Software-defined networks do more than enable next-gen capabilities for LANs and WANs. For many higher education institutions, SDNs are a building block for software-defined data center technology, a broader architecture with software controls that manage other critical components of IT operations. SDDC spans virtual machines and server clusters, security tools, and software-defined storage systems that combine multiple flash and spinning-disk drives into one big pool of available capacity.
Fast, Flexible Data Center Management
Campus IT teams are investigating SDDC because its orchestration and automation capabilities enable cloudlike, self-service provisioning and centralized data center management.
One early adopter is the University of New Mexico in Albuquerque. UNM staff turned to an SDDC, enabled by VMware NSX and VMware vRealize Automation, to speed service delivery and improve security. The data center, together with other modernizations in recent years, made it possible to create a self-service portal that lets staff and faculty bring up new computing resources in about 20 minutes, without IT’s help.

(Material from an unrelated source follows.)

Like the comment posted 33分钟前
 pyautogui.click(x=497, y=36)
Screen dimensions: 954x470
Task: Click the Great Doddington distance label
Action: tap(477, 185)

“We’re now able to tee up services in a way that is seamless and easy, so we can be more responsive to the campus’s needs,” says CIO Duane Arruti. “By automating everything, we’ve been able to expand some IT services without having to hire additional staff to deliver them.”
Enhanced security is critical for departments that manage highly regulated or sensitive data. By automating security tasks, IT can centrally apply policies throughout the institution to ensure they’re in place everywhere they’re needed.
“Data protection has improved many times over what we had in the past,” says UNM’s Deputy CIO Brian Pietrewicz. “We’re now able to manage security in a much more granular way.”
Software-Defined Data Center Supports Scalability
Having SDDC as a foundation also sets the stage for UNM’s next moves, including a possible shift to public clouds, Pietrewicz says.
As part of the VMware NSX rollout, UNM turned to Arista Networks for Layer 3 switches, which essentially act as routers that forward traffic faster than older Layer 2 models. The combination of software abstraction and new physical devices lets the IT staff scale the network more effectively to meet changing workload levels.
“We don’t have to worry about which virtual LANs are running to which hosts because the control layer is abstracted and sits on top of the networking hardware,” Pietrewicz says.
Other institutions may see similar benefits from SDDC, but before they move in that direction, Pietrewicz cautions them to first put solid workflows in place.
“Everybody thinks about the technology, but that’s not the real challenge,” he says. “The focus should be on processes and nailing down exactly how you provision services in your operation. Initially, we weren’t a process-oriented shop, and it took us months to standardize processes so we could automate them.”